Here, Mr. Jennings complains about the conditions of his confinement, including that his physical living conditions put him in jeopardy of contracting COVID-19 and render his continued incarceration at FCI-FC unconstitutional. However, he does not claim that the conditions of his confinement affect the length or validity of his sentence. Because Mr. Jennings attacks the conditions of his confinement, not the validity of his sentence or of length of his custody, his claims are not cognizable under 28 U.S.C. § 2241.
After the advent of COVID-19, the Sixth Circuit held that where medically vulnerable petitioners claim that no set of prison conditions could protect them from the spread of the virus, their claims challenged the fact or extent, rather than the conditions of confinement, making the claims cognizable under § 2241. Wilson v. Williams, 961 F.3d 829, 838 (6th Cir. 2020). However, other jurisdictions have rejected the Sixth Circuit's approach. See, e.g. Wilson v. Ponce, No. CV204451MWFMRWX, 2020 WL 3053375, at *14-19 (C.D. Cal. June 8, 2020) (discussing split of authority and citing cases, but ruling that “the requested relief here [immediate evaluation for home confinement ] is not cognizable as a habeas claim), appeal dismissed, No. 20-55760, 2020 WL 6293689 (9th Cir. Oct. 19, 2020); Wraggv. Ortiz, 462 F.Supp.3d 476 (D. N.J. May 27, 2020) (ruling it lacked habeas jurisdiction under § 2241 to entertain federal prisoners' COVID-19 related Eighth Amendment claims); Keys v. Warden, FCC Coleman - Low, No. 5:20-cv-319-Oc-02PRL, 2020 WL 3962233, at *1-2 (M.D. Fla. July 13, 2020) (dismissing without prejudice a § 2241 petition seeking release based on alleged conditions relating to COVID-19, because the claims “are not cognizable under § 2241” and should be brought in a civil rights complaint). The Sixth Circuit's holding in Wilson is directly at odds with the Eighth Circuit's decision in Spencer v. Haynes, 774 F.3d 467, 468 (8th Cir. 2014), which precludes the use of habeas corpus to obtain review of a prisoner's conditions of confinement claims. Even if the Eighth Circuit followed the Sixth Circuit's approach, which it does not, Mr. Jennings has requested money damages and injunctive relief as alternative remedies, which distinguishes his claims from those presented in Wilson and undermines his contention that nothing short of a court order ending his confinement will provide relief from allegedly unconstitutional prison conditions.
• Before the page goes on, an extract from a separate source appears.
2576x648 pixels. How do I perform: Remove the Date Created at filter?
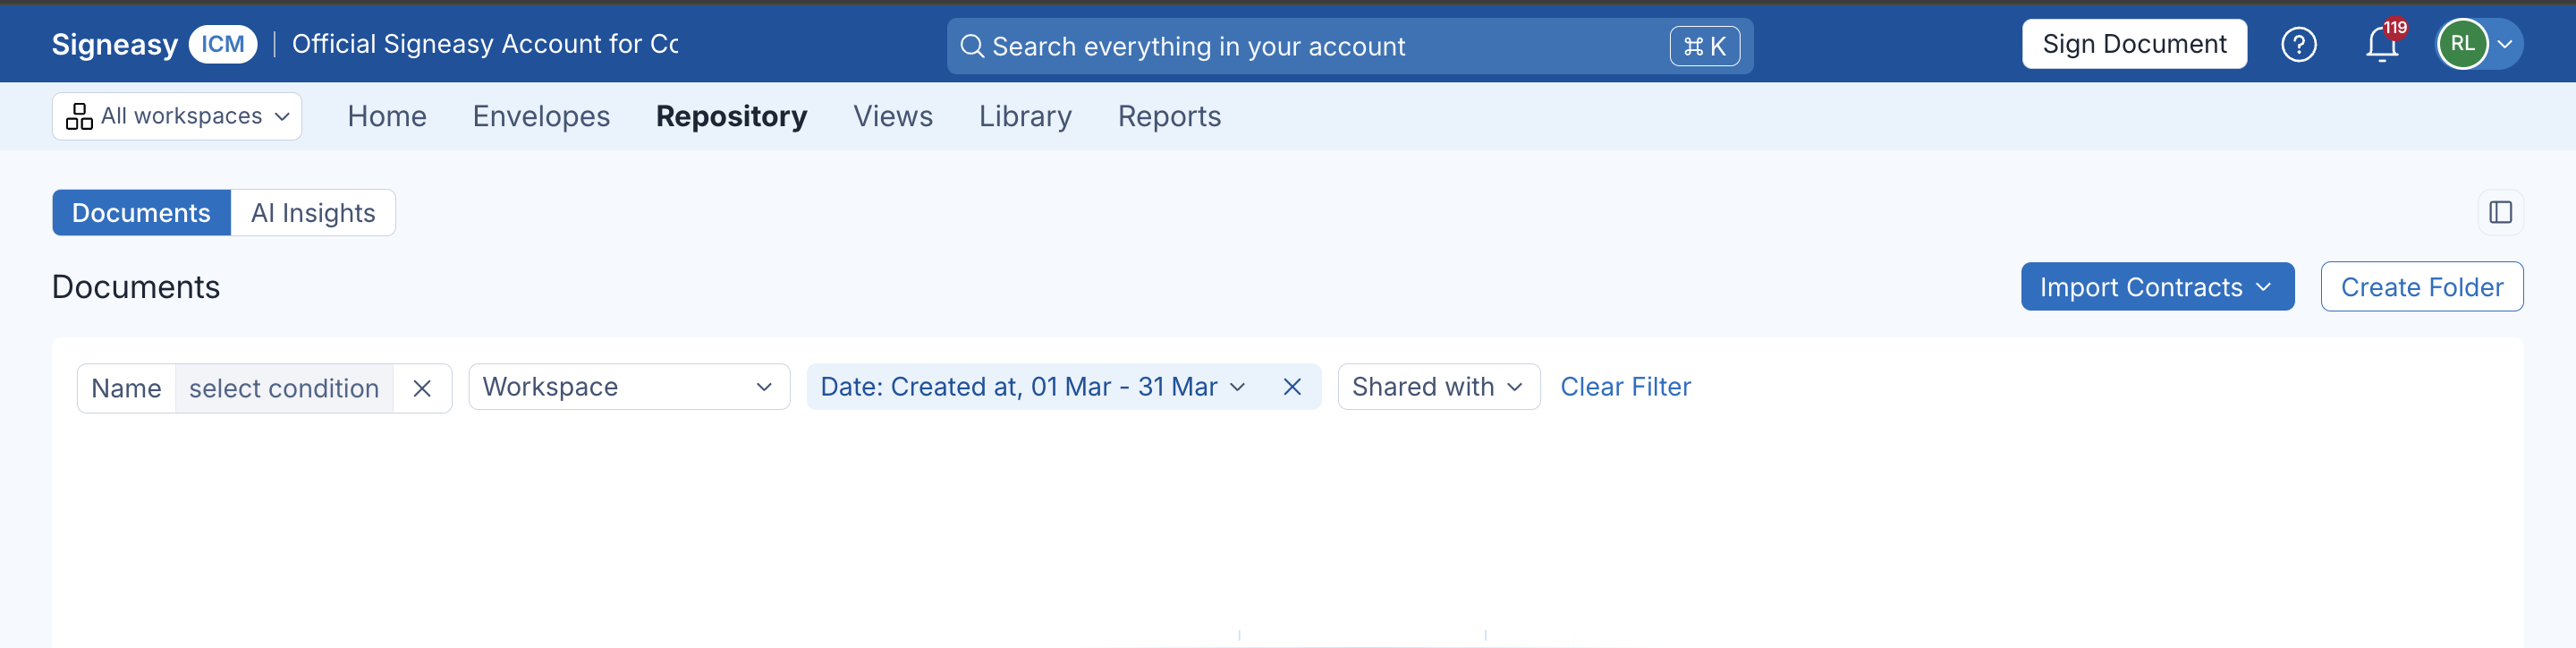pos(1292,387)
Although Mr. Jennings may not use a habeas action to pursue claims regarding his conditions of confinement, for screening purposes only, the Court finds that his allegations raise potentially viable Eighth Amendment violations. The Eighth Circuit has advised that the better practice in this situation is to obtain consent from a pro se litigant before converting a proposed habeas action to a civil rights action. Spencer, 774 F.3d at 471.
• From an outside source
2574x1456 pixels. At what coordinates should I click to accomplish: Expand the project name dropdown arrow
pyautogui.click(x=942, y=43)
IT IS THEREFORE ORDRED that:
(1) If Mr. Jennings consents to converting this case from a habeas action to a prison conditions action pursuant to Bivens, he should file notice (a simple statement), on or before Monday, June 20, 2022, that he consents to the conversion.
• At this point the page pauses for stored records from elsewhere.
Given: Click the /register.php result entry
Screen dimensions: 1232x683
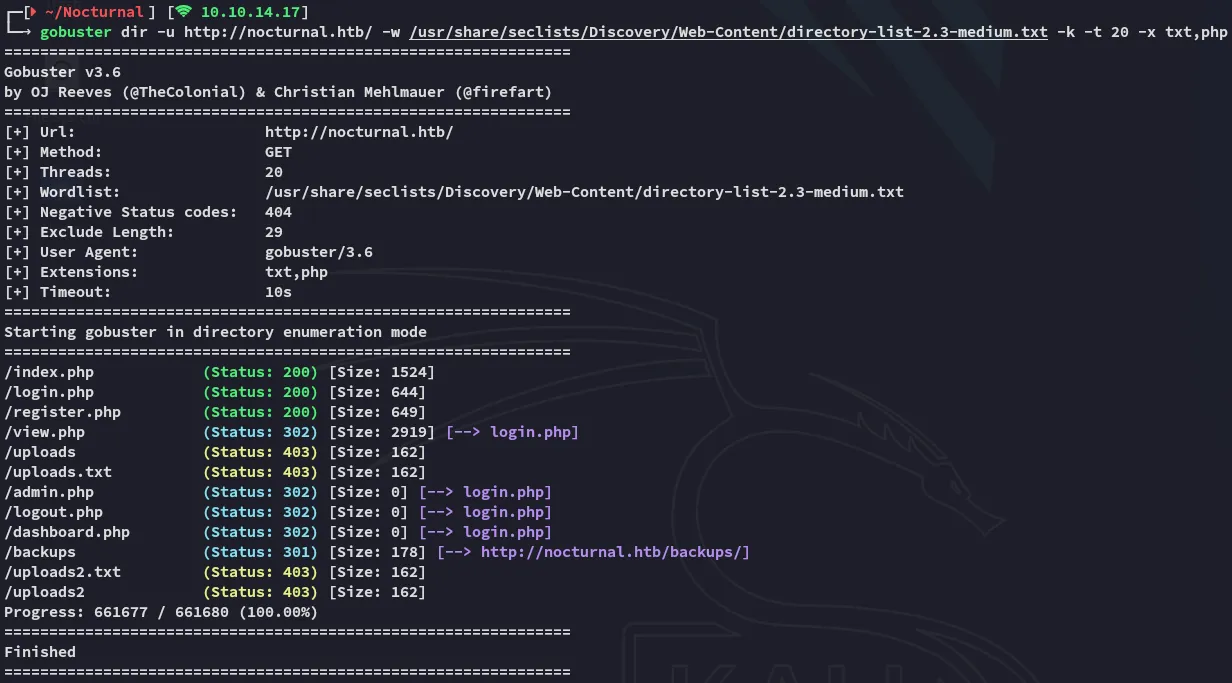Looking at the screenshot, I should 62,412.
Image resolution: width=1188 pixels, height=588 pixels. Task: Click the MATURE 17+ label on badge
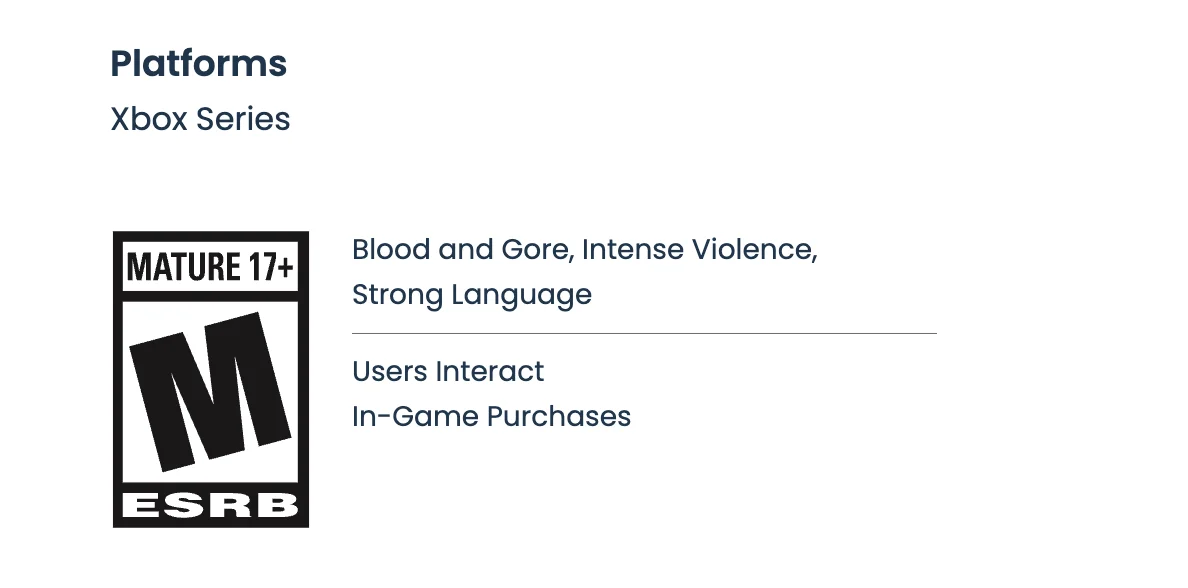[210, 267]
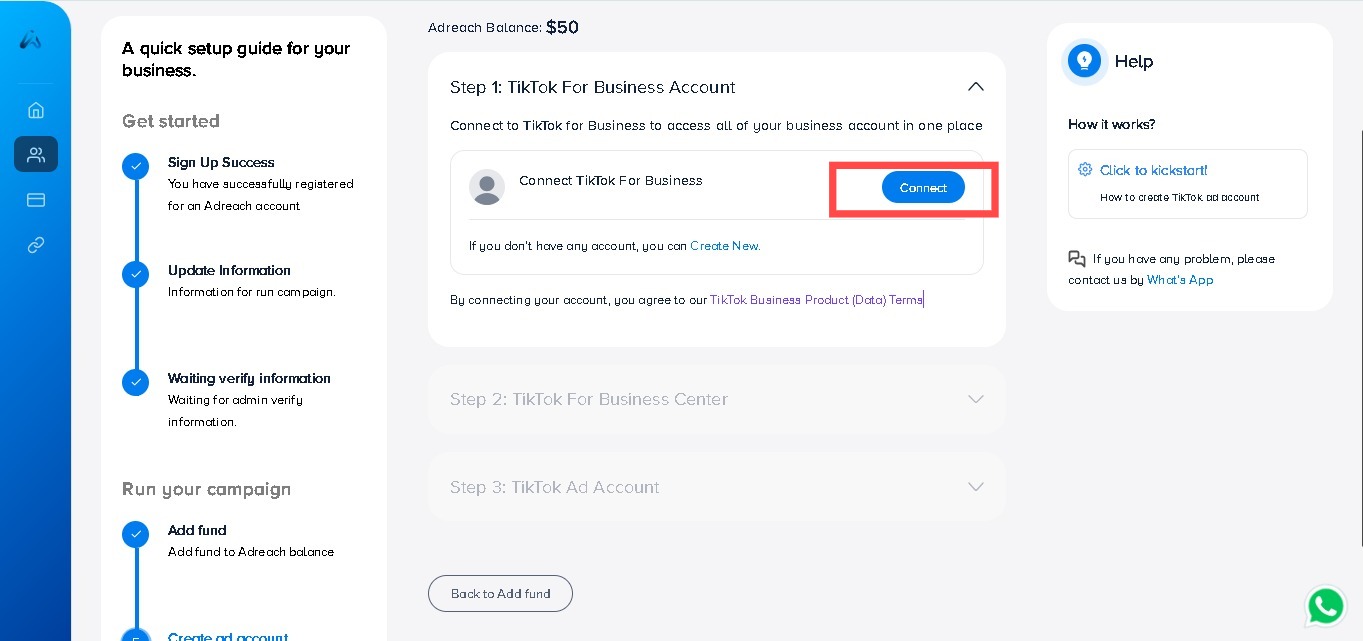Click the Help lightbulb icon
The width and height of the screenshot is (1363, 641).
[1084, 61]
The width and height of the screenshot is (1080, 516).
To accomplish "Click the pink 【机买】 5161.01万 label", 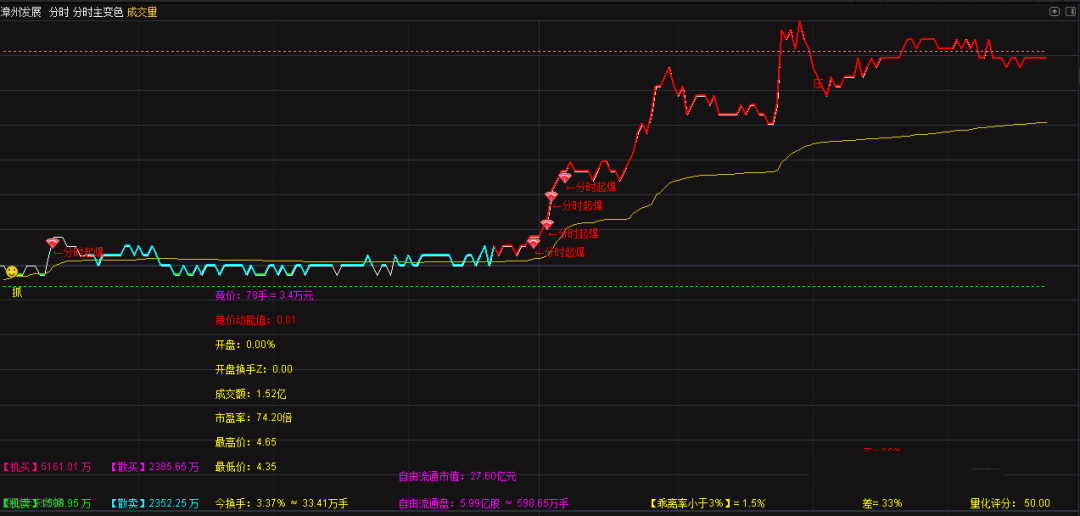I will click(x=46, y=466).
If Mr. Jennings fails to consent to the conversion the Court will recommend that his habeas claim be dismissed.
(2) If Mr. Jennings files timely notice of his consent, the Court will then consider his pending application to proceed in forma pauperis. Doc. 6.
Even though Mr. Jennings has paid the filing fee for a habeas petition (Doc. 5), if he elects to convert this case to a prison conditions action, he must comply with the filing fee requirement for prisoner cases, which requires him to pay $350. Although this amount may be paid in installments, the entire amount must be paid, even if the case is dismissed before trial.